Education

Dr Anna Farthing, Executive Director of External Engagement, Arts University Bournemouth: "We are a place that turns creativity into careers."
Published: May 31, 2022 | Updated: 1st June 2022
It’s a new, and big, job but – just eight weeks after taking up the post – Dr Anna Farthing has hit the ground running.
As Executive Director of External Engagement at Arts University Bournemouth (AUB), her core objectives are to enhance the institution’s role as a civic university and engage key stakeholders.
And key to that is the business community.
She said: “What do we mean by the civic university?
“I’d say an organisation that is genuinely engaged with the local communities around it.
“That includes our neighbours, the education community, and the business community, including small businesses and start-ups, so that we are seen to be useful and relevant.
“In our strategy, the watchwords are around excellence and relevance.

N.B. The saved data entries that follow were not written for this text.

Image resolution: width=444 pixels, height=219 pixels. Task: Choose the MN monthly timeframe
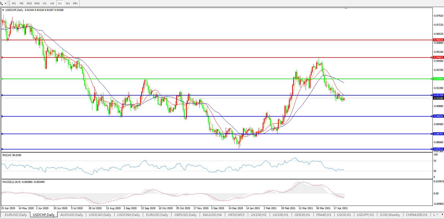75,4

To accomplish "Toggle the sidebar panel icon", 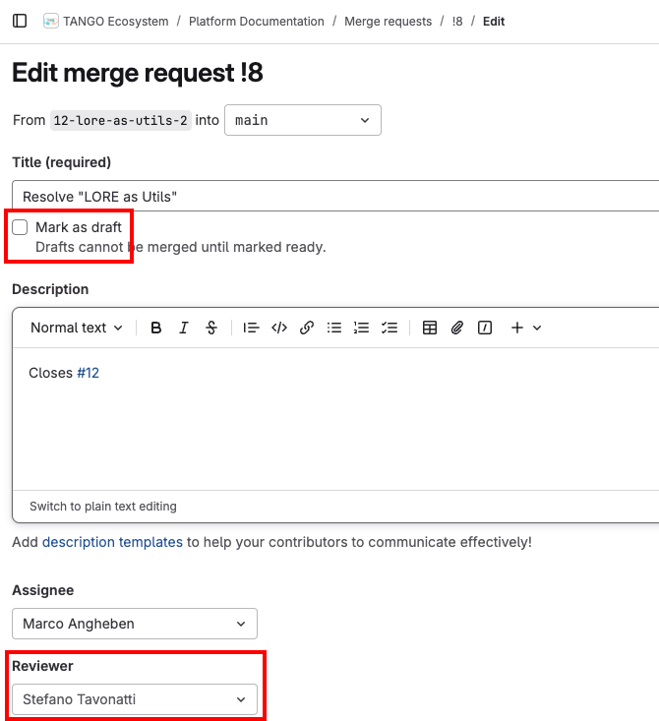I will 20,21.
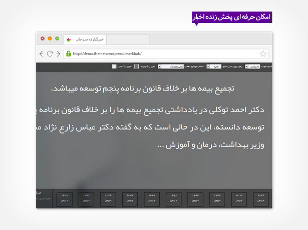Image resolution: width=308 pixels, height=230 pixels.
Task: Bookmark the page with the star icon
Action: pos(263,54)
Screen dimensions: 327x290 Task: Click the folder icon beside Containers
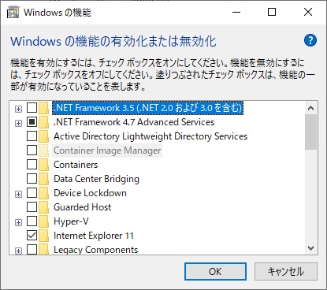(x=43, y=165)
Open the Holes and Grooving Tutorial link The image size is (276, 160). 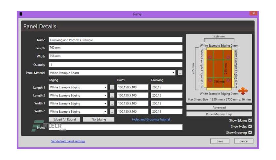click(151, 119)
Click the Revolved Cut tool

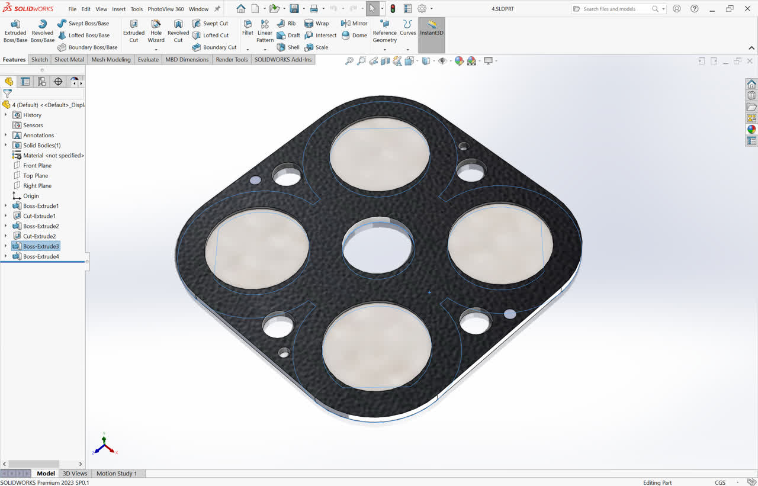(x=178, y=31)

“We want to be innovative, creative and collaborative but really our relevance needs to be excellence and our excellence needs to be relevant.

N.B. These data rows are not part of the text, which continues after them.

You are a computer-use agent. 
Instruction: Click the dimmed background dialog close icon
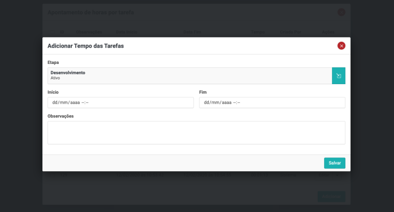pos(341,12)
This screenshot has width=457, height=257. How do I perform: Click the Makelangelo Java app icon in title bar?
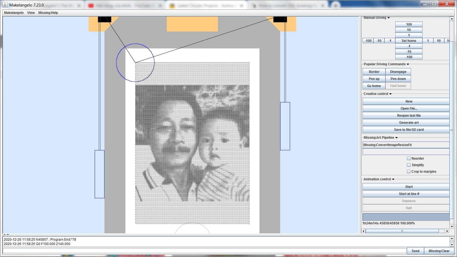5,5
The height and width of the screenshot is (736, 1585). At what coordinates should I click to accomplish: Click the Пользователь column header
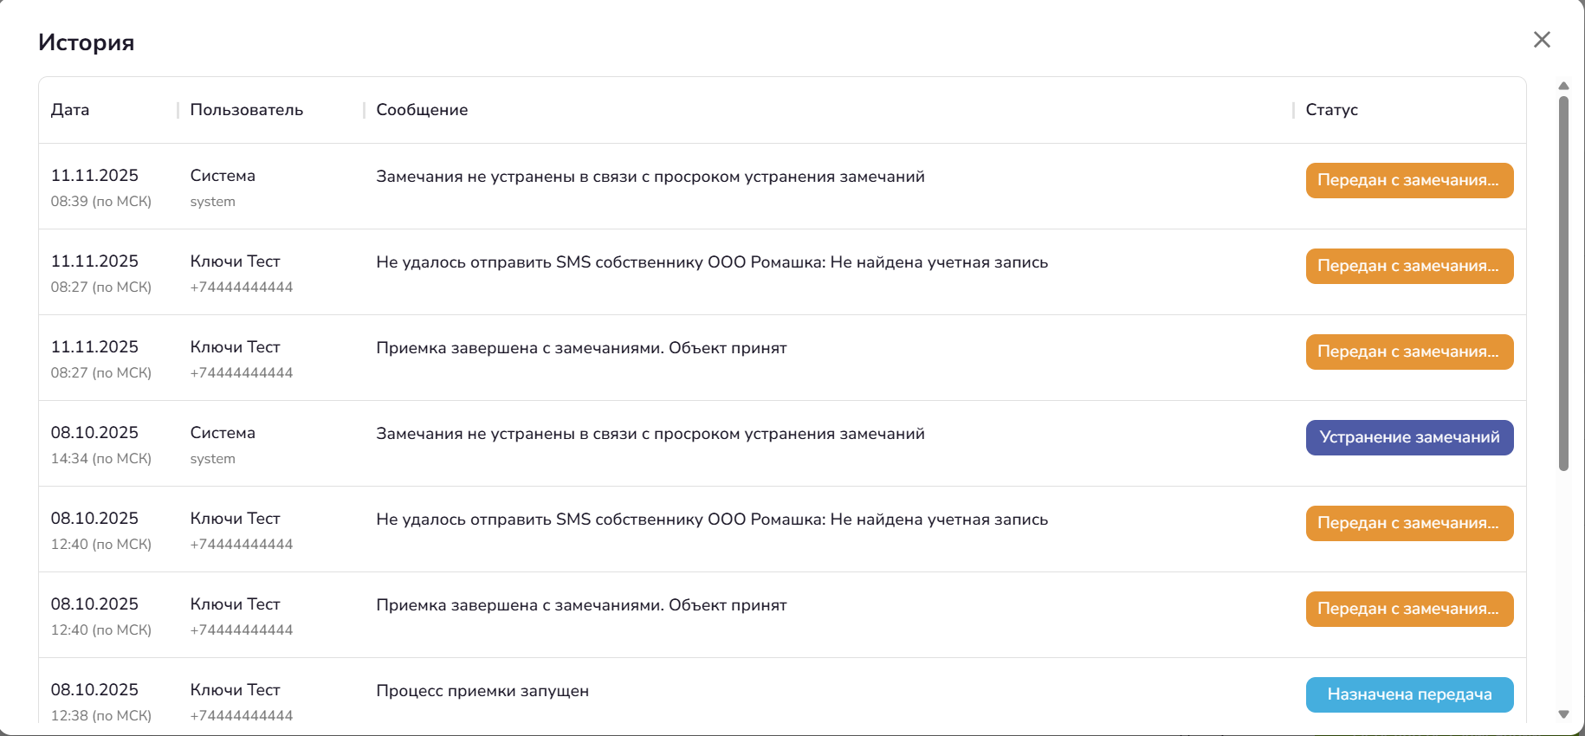point(247,110)

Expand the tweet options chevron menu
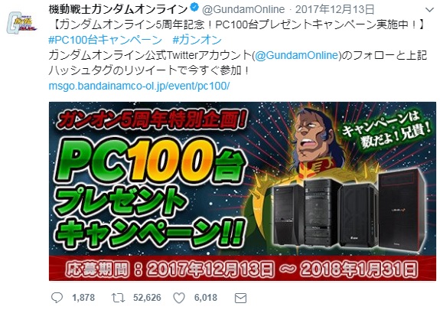[429, 10]
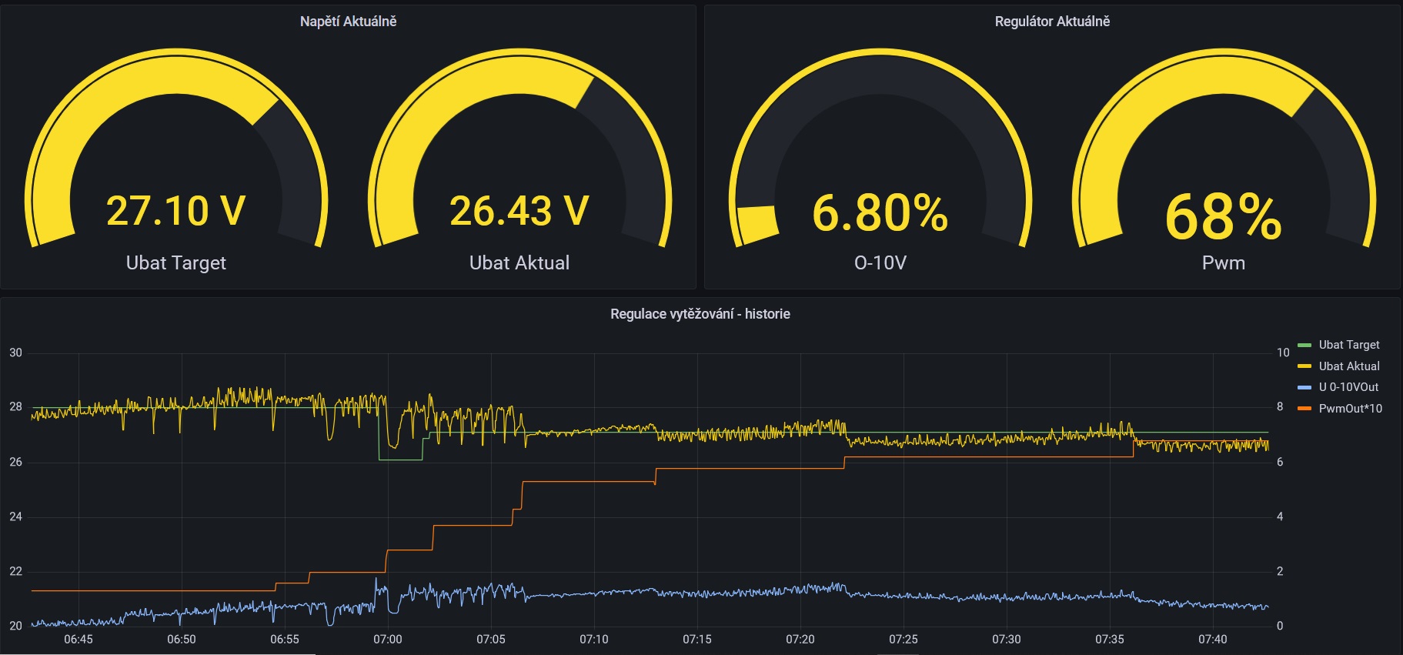Click the 07:40 time axis label
The height and width of the screenshot is (655, 1403).
1213,640
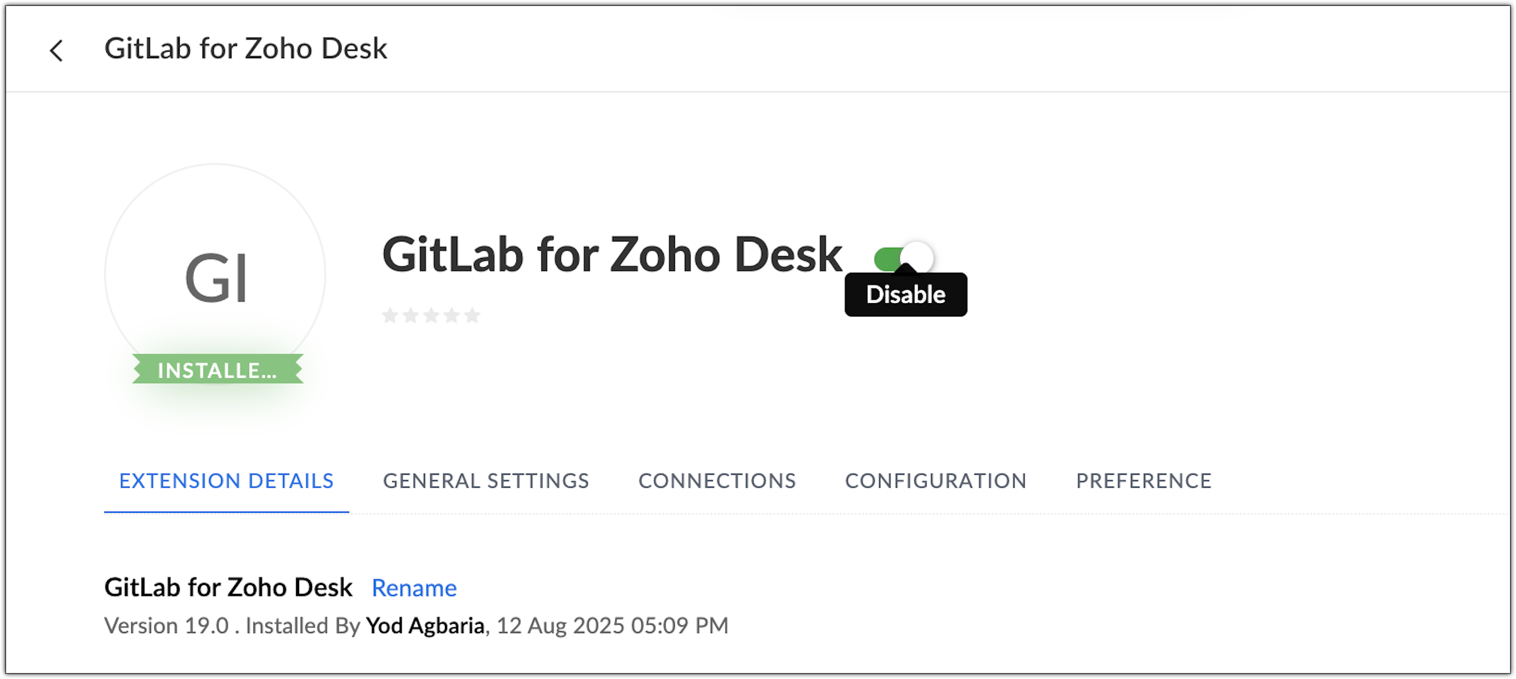The image size is (1516, 679).
Task: Click installer name Yod Agbaria
Action: tap(425, 625)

“You could have excellence but if it’s not relevant to the people around us then we could be accused of being in an ivory tower.
“That’s absolutely not what we want to be.

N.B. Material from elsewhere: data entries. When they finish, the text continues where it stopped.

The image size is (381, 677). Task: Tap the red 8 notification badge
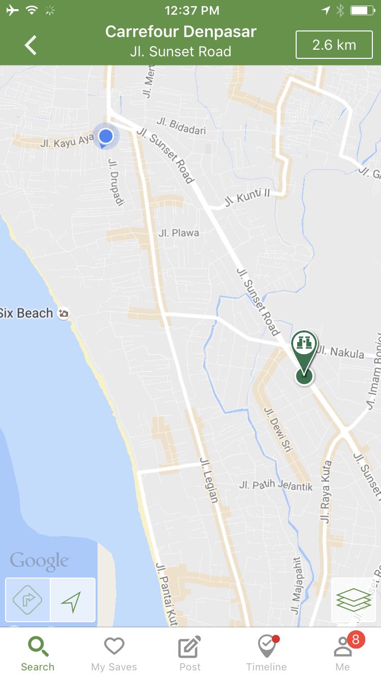[356, 639]
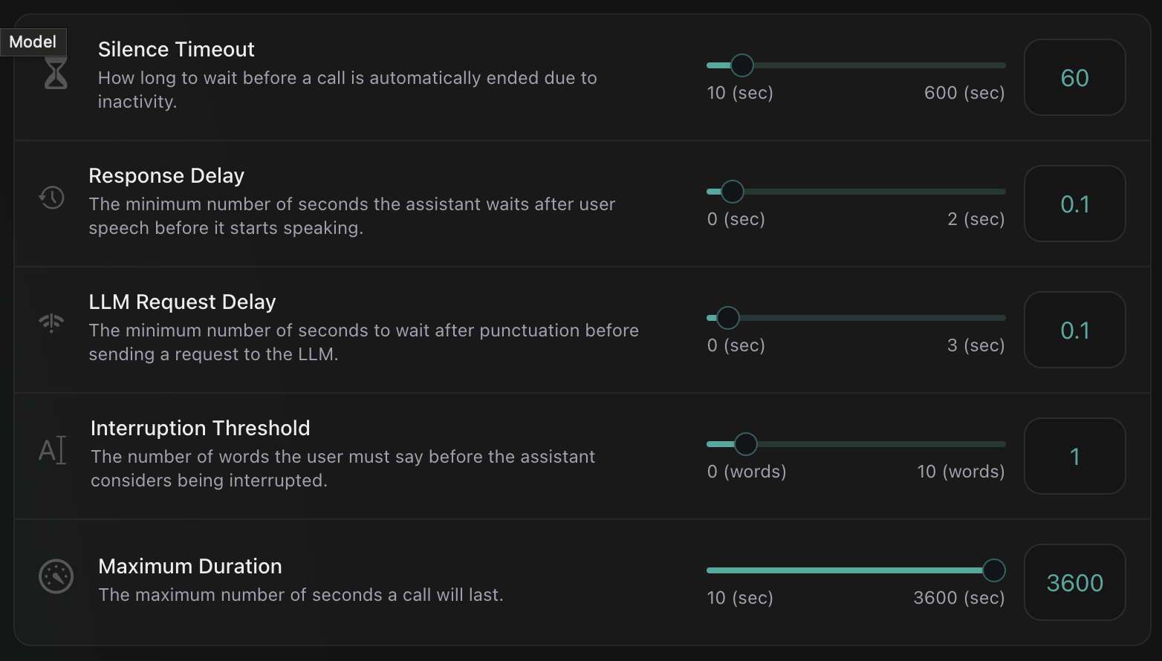Image resolution: width=1162 pixels, height=661 pixels.
Task: Click the Interruption Threshold text-cursor icon
Action: (52, 450)
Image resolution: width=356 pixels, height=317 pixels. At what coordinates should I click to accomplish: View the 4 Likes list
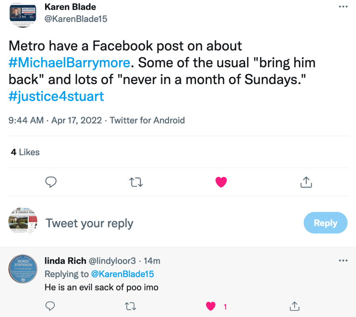[25, 152]
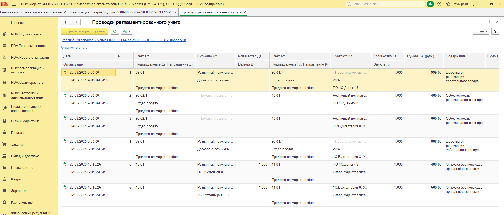Image resolution: width=504 pixels, height=215 pixels.
Task: Click the question mark help button
Action: point(495,31)
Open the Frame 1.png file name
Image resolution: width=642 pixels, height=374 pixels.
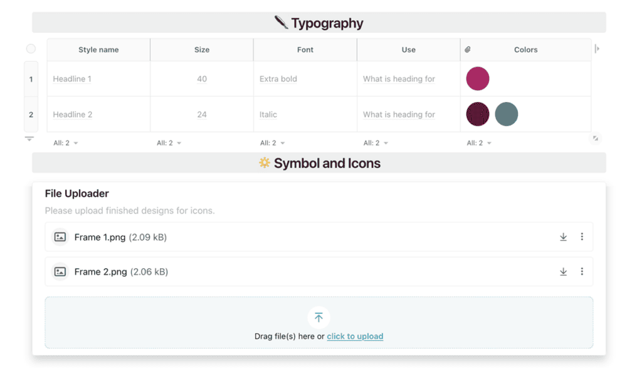(100, 237)
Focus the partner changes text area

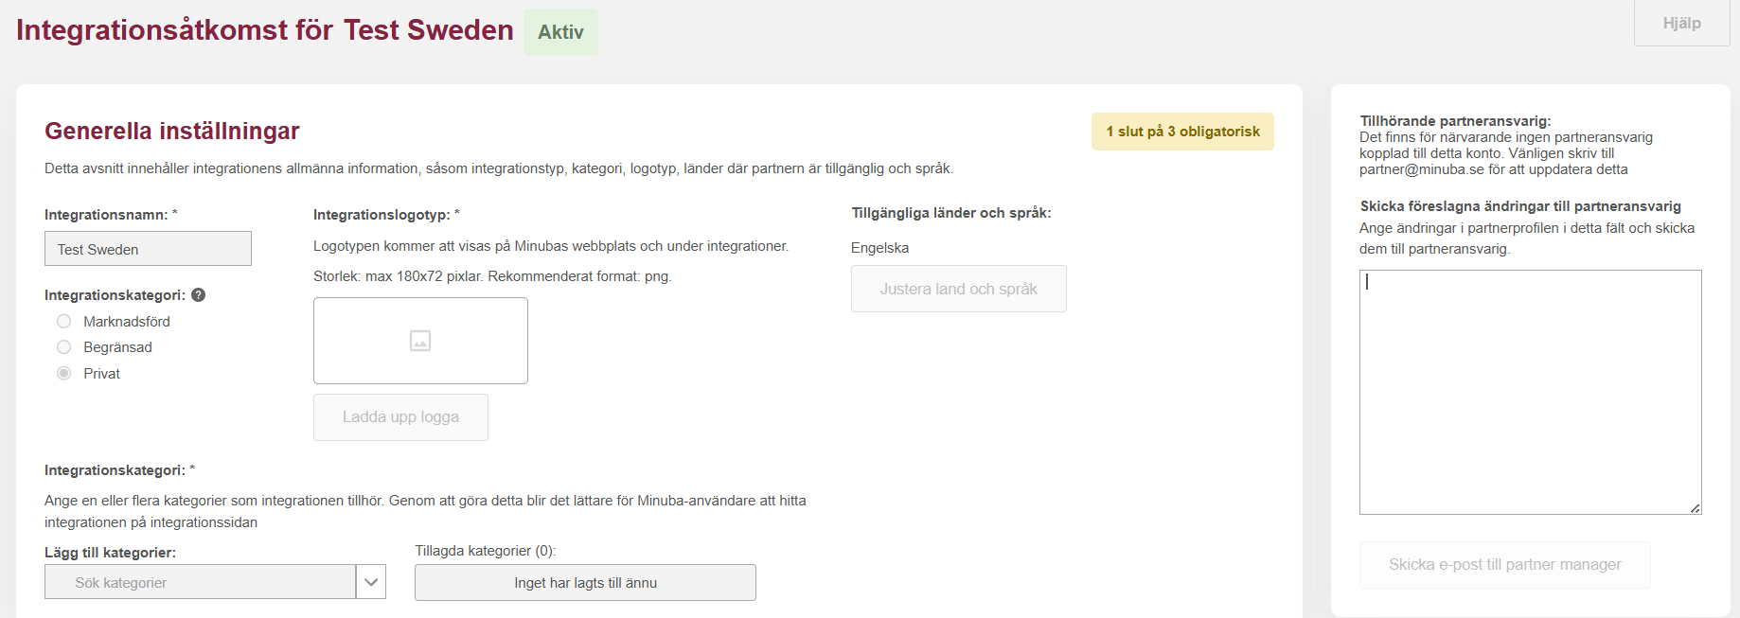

“We are a place that turns creativity into careers and we are community-makers.
“We make things happen. We make change. We make new products. We make new knowledge.”
The cultural producer and academic began her career as a Theatre Maker, before working in film, heritage, publishing and placemaking as a Creative Director and Consultant with organisations including the National Theatre, English Heritage, National Trust, the BBC and, most recently, the NHS.
Dr Farthing has contributed to major cultural regeneration projects in Hull, Salford, Torquay and Weston-Super-Mare.
She has also helmed successful launch programmes for Liverpool’s International Slavery Museum, Portsmouth’s National Museum of the Royal Navy and M Shed and the Tobacco Factory Theatre in Bristol.
Officially taking up her new post at the beginning of April, Dr Farthing said AUB could offer a huge amount to both the business and wider community.
She said: “A university is a natural place to have data, to hold data and to analyse and interpret that data.
“It’s complicated, difficult and expensive to keep mapping what’s out there.
“We can certainly play a bigger part with that, working with partners.
“There’s perhaps a presumption that as an arts university we are only engaging with the creative industries but actually that’s not the case.
“We’re bringing creativity to finance, to the health sector and to all of those other sectors.
“We’re recently run bespoke workshops with both the NHS and LV= so healthcare and financial services.
“Some people, perhaps, who work in business and innovation might be looking at plastics but they don’t have access to the Museum of Design in Plastics (MoDiP) that goes right from the beginning of plastic.
“We have really deep resources like the materials library, offering something quite unique.”
Dr Farthing’s role also encompasses the regeneration of the Palace Court Theatre, the university’s performance space on Hinton Road in Bournemouth town centre.
The theatre is a major feature of the AUB Strategy and a significant step forward in realising AUB’s ambitions as a civic university.
She is also keen for AUB to act as a neutral space.
Dr Farthing said: “Both the university, and I, can play a convening role.
“We can bring people together in a non-competitive, but more collaborative, environment.
“Sometimes businesses are resistant to coming together because they may feel that they are in competition and that they don’t want to collaborate.
“We know collaboration builds a stronger economy both across sectors and within sectors.
“Those chance conversations can lead to amazing things.
“I’ve just arrived and I’m very aware that a lot of people have done the hard yards.
“Let’s not underestimate that for a business to survive the pandemic – and Brexit – means that they’re already pretty resilient, innovative and resourceful.
“What I’d like to do is to provide a convening space for that knowledge.
“We’re here for knowledge exchange.
“That doesn’t mean that it’s our knowledge and we push it out.
“It means we hold places for people to exchange their own knowledge.
“I see my role as being respectful of what’s been happening here but to lend a shoulder to the wheel and to bring the resources of AUB to the widest number of people.
“That means emphasising the qualities- and the resources – that we have.
“It’s best summed up as our people, our place, our stuff – and we have a lot to bring to the table.”